The tool also includes a pairs table showing ten standard complementary-supplementary angle combinations, a stacked bar illustrating how the angle and its complement sum to exactly 90°, and an expandable cofunction identity reference with live computed values.

When This Page Helps

Complementary & Supplementary Angles Calculator helps you avoid repetitive setup mistakes when solving trigonometric and coordinate-geometry problems. Instead of recalculating conversions, signs, and edge cases by hand, you can test inputs immediately, inspect intermediate values, and confirm final answers before submitting work or using numbers in downstream calculations. It surfaces key outputs like Angle θ (degrees), Complement (90° − θ), Supplement (180° − θ) in one pass.

How to Use the Inputs

  1. Enter the required inputs (Angle (θ), Input Unit, Show).
  2. Complete the remaining fields such as Decimal Precision.
  3. Review the output cards, especially Angle θ (degrees), Complement (90° − θ), Supplement (180° − θ), Explement (360° − θ).
  4. Compare the result with the formula, diagram, or example values to catch sign, unit, or rounding mistakes.
Formula used
Complement = 90° − θ (exists when 0° ≤ θ ≤ 90°). Supplement = 180° − θ (exists when 0° ≤ θ ≤ 180°). Explement = 360° − θ. Cofunction identity: sin(θ) = cos(90° − θ), cos(θ) = sin(90° − θ), tan(θ) = cot(90° − θ).

Example Calculation

Result: Computed from the entered values

Using v=30, the calculator returns Computed from the entered values. This example mirrors the calculator's live computation flow and is useful for checking manual steps and unit handling.

Tips & Best Practices

  • A complementary angle only exists when θ is between 0° and 90° (both acute).
  • A supplementary angle exists when θ is between 0° and 180°.
  • In a right triangle the two non-right angles are always complementary — use this to find a missing angle.
  • The cofunction identities let you rewrite any trig function of θ in terms of its complement: sin ↔ cos, tan ↔ cot, sec ↔ csc.
  • Supplementary angles share the same sine value but opposite cosine: sin(θ) = sin(180°−θ), cos(θ) = −cos(180°−θ).

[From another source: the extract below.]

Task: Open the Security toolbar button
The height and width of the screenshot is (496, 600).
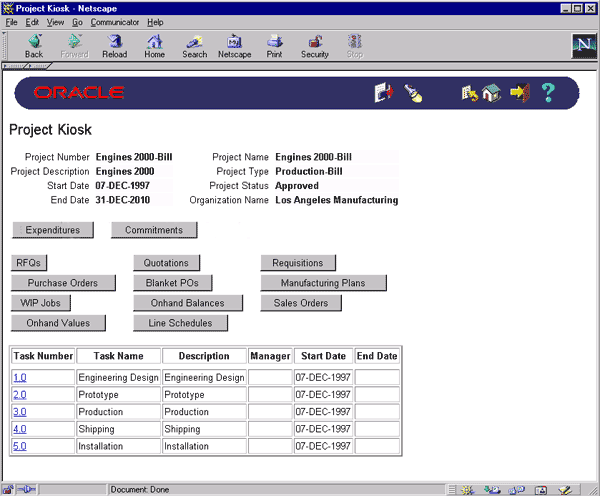Action: [x=314, y=46]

What This Complementary & Supplementary Angles Calculator Solves

This calculator is tailored to complementary & supplementary angles calculator workflows, including common input modes, unit handling, and special-case behavior. It is designed for fast checking during homework, exam preparation, technical drafting, and coding tasks where trigonometric consistency matters.

How To Interpret The Outputs

Use the primary result together with supporting outputs to verify direction, magnitude, and validity. Cross-check against known identities or geometric constraints, and confirm that angle ranges, sign conventions, and domain restrictions are satisfied before using the numbers elsewhere.

Study And Practice Strategy

A reliable way to improve is to solve once manually, then verify with the calculator and explain any mismatch. Repeat this on varied examples and edge cases. The built-in preset scenarios for quick trials, comparison tables for side-by-side validation, visual cues that make trends and quadrants easier to read help you build pattern recognition and reduce sign or conversion errors over time.

Sources & Methodology

Last updated:

Frequently Asked Questions

  • Two angles are complementary when they add up to 90° (a right angle). For example, 30° and 60° are complementary. Each angle is the complement of the other.